══ Exercise input ══

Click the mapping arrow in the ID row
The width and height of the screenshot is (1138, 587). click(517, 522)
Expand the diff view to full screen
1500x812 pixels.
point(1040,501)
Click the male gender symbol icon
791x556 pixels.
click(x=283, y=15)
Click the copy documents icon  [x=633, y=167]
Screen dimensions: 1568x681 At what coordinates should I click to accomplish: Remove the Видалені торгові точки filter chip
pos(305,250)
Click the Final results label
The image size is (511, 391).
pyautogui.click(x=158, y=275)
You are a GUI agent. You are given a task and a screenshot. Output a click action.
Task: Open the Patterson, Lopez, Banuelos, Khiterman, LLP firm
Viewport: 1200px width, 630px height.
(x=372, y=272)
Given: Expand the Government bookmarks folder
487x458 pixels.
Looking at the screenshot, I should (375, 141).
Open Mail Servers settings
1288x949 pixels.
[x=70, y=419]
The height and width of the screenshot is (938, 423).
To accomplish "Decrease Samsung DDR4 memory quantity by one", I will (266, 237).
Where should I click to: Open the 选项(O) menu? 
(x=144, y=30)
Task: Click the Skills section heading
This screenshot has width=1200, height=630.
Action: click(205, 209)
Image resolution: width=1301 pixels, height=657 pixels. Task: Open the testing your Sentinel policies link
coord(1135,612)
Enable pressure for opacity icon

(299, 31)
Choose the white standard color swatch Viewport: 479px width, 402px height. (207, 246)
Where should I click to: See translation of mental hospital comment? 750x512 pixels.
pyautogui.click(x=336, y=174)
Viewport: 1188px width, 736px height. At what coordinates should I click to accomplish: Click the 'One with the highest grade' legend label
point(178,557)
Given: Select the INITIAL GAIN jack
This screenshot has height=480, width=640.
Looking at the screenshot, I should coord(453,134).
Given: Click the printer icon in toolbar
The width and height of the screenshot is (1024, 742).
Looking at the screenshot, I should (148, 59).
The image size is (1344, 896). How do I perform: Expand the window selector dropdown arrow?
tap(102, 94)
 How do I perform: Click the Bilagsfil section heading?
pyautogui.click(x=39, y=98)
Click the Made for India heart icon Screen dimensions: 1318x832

═══

--- What you are asked to do ---
Provide all the records again, word for word.

--- Task output ---
Click the mapping arrow in the ID row
The width and height of the screenshot is (1138, 587). click(517, 522)
Expand the diff view to full screen
1500x812 pixels.
point(1040,501)
Click the male gender symbol icon
791x556 pixels.
click(x=283, y=15)
Click the copy documents icon  [x=633, y=167]
Screen dimensions: 1568x681 At what coordinates should I click to accomplish: Remove the Видалені торгові точки filter chip
pos(305,250)
Click the Final results label
The image size is (511, 391).
pyautogui.click(x=158, y=275)
You are a GUI agent. You are given a task and a screenshot. Output a click action.
Task: Open the Patterson, Lopez, Banuelos, Khiterman, LLP firm
Viewport: 1200px width, 630px height.
(x=372, y=272)
Given: Expand the Government bookmarks folder
487x458 pixels.
Looking at the screenshot, I should (375, 141).
Open Mail Servers settings
1288x949 pixels.
[x=70, y=419]
The height and width of the screenshot is (938, 423).
To accomplish "Decrease Samsung DDR4 memory quantity by one", I will (266, 237).
Where should I click to: Open the 选项(O) menu? 
(x=144, y=30)
Task: Click the Skills section heading
This screenshot has width=1200, height=630.
Action: click(205, 209)
Image resolution: width=1301 pixels, height=657 pixels. Task: Open the testing your Sentinel policies link
coord(1135,612)
Enable pressure for opacity icon

(299, 31)
Choose the white standard color swatch Viewport: 479px width, 402px height. (207, 246)
Where should I click to: See translation of mental hospital comment? 750x512 pixels.
pyautogui.click(x=336, y=174)
Viewport: 1188px width, 736px height. At what coordinates should I click to accomplish: Click the 'One with the highest grade' legend label
point(178,557)
Given: Select the INITIAL GAIN jack
This screenshot has height=480, width=640.
Looking at the screenshot, I should coord(453,134).
Given: Click the printer icon in toolbar
The width and height of the screenshot is (1024, 742).
Looking at the screenshot, I should (148, 59).
The image size is (1344, 896). How do I perform: Expand the window selector dropdown arrow?
tap(102, 94)
 How do I perform: Click the Bilagsfil section heading?
pyautogui.click(x=39, y=98)
Click the Made for India heart icon Screen dimensions: 1318x832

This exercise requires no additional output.